=== GOAL ===
Revise the material below by changing every "The width and height of the screenshot is" to "The screenshot size is", keeping all else the same.

Item position entries:
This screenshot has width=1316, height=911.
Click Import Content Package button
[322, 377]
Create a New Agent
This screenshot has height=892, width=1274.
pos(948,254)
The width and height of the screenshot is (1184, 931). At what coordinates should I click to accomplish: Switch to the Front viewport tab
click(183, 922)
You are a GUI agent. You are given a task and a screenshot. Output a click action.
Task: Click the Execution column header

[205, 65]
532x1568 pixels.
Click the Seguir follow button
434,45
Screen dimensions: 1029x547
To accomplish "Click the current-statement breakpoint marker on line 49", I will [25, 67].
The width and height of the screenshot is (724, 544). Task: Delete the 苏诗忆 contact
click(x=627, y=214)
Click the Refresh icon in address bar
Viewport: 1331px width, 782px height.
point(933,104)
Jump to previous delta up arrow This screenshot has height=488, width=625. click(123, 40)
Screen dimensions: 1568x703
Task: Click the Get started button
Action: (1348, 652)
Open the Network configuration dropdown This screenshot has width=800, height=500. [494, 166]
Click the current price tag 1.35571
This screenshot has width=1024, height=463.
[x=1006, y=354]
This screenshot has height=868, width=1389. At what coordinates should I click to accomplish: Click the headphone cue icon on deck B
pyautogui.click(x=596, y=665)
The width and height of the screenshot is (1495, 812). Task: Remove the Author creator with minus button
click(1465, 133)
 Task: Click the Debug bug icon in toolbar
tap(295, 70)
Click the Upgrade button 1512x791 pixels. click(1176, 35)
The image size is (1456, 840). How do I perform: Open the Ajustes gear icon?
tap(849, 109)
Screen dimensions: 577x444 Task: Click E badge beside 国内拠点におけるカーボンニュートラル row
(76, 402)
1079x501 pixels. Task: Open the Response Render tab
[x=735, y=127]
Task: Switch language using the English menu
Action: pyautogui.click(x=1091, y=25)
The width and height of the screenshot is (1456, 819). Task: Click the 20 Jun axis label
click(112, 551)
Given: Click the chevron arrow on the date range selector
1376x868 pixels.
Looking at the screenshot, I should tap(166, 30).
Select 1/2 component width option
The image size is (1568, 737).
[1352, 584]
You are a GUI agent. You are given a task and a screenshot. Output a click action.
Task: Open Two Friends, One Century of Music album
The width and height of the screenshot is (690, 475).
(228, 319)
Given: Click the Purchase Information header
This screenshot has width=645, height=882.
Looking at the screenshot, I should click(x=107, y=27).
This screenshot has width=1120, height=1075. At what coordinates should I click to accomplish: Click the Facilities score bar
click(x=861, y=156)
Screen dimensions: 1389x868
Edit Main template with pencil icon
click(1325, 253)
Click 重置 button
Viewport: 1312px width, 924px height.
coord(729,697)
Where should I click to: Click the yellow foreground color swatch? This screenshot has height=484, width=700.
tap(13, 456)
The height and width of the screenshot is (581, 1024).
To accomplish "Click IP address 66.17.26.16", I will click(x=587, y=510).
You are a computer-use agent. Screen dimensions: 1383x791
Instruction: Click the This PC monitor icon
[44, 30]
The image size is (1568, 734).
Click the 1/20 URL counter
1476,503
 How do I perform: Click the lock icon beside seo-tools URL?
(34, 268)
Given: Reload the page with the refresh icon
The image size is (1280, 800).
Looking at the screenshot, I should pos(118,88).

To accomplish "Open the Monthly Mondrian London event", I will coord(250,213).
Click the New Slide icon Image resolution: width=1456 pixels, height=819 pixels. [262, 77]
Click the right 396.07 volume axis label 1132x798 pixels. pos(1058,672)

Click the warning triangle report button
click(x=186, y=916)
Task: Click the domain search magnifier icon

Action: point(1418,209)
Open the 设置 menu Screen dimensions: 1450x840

=== SOLUTION FOR THIS EXERCISE ===
This screenshot has width=1316, height=911.
Click Import Content Package button
[322, 377]
Create a New Agent
This screenshot has height=892, width=1274.
pos(948,254)
The screenshot size is (1184, 931). At what coordinates should I click to accomplish: Switch to the Front viewport tab
click(183, 922)
You are a GUI agent. You are given a task and a screenshot. Output a click action.
Task: Click the Execution column header

[205, 65]
532x1568 pixels.
Click the Seguir follow button
434,45
Screen dimensions: 1029x547
To accomplish "Click the current-statement breakpoint marker on line 49", I will [25, 67].
The screenshot size is (724, 544). Task: Delete the 苏诗忆 contact
click(x=627, y=214)
Click the Refresh icon in address bar
Viewport: 1331px width, 782px height.
point(933,104)
Jump to previous delta up arrow This screenshot has height=488, width=625. click(123, 40)
Screen dimensions: 1568x703
Task: Click the Get started button
Action: (1348, 652)
Open the Network configuration dropdown This screenshot has width=800, height=500. [494, 166]
Click the current price tag 1.35571
This screenshot has width=1024, height=463.
[x=1006, y=354]
This screenshot has height=868, width=1389. At what coordinates should I click to accomplish: Click the headphone cue icon on deck B
pyautogui.click(x=596, y=665)
The screenshot size is (1495, 812). Task: Remove the Author creator with minus button
click(1465, 133)
 Task: Click the Debug bug icon in toolbar
tap(295, 70)
Click the Upgrade button 1512x791 pixels. click(1176, 35)
The image size is (1456, 840). How do I perform: Open the Ajustes gear icon?
tap(849, 109)
Screen dimensions: 577x444 Task: Click E badge beside 国内拠点におけるカーボンニュートラル row
(76, 402)
1079x501 pixels. Task: Open the Response Render tab
[x=735, y=127]
Task: Switch language using the English menu
Action: pyautogui.click(x=1091, y=25)
The screenshot size is (1456, 819). Task: Click the 20 Jun axis label
click(112, 551)
Given: Click the chevron arrow on the date range selector
1376x868 pixels.
Looking at the screenshot, I should tap(166, 30).
Select 1/2 component width option
The image size is (1568, 737).
[1352, 584]
You are a GUI agent. You are given a task and a screenshot. Output a click action.
Task: Open Two Friends, One Century of Music album
The screenshot size is (690, 475).
(228, 319)
Given: Click the Purchase Information header
This screenshot has width=645, height=882.
Looking at the screenshot, I should click(x=107, y=27).
This screenshot has width=1120, height=1075. At what coordinates should I click to accomplish: Click the Facilities score bar
click(x=861, y=156)
Screen dimensions: 1389x868
Edit Main template with pencil icon
click(1325, 253)
Click 重置 button
Viewport: 1312px width, 924px height.
coord(729,697)
Where should I click to: Click the yellow foreground color swatch? This screenshot has height=484, width=700.
tap(13, 456)
The height and width of the screenshot is (581, 1024).
To accomplish "Click IP address 66.17.26.16", I will click(x=587, y=510).
You are a computer-use agent. Screen dimensions: 1383x791
Instruction: Click the This PC monitor icon
[44, 30]
The image size is (1568, 734).
Click the 1/20 URL counter
1476,503
 How do I perform: Click the lock icon beside seo-tools URL?
(34, 268)
Given: Reload the page with the refresh icon
The image size is (1280, 800).
Looking at the screenshot, I should pos(118,88).

To accomplish "Open the Monthly Mondrian London event", I will coord(250,213).
Click the New Slide icon Image resolution: width=1456 pixels, height=819 pixels. [262, 77]
Click the right 396.07 volume axis label 1132x798 pixels. pos(1058,672)

Click the warning triangle report button
click(x=186, y=916)
Task: Click the domain search magnifier icon

Action: point(1418,209)
Open the 设置 menu Screen dimensions: 1450x840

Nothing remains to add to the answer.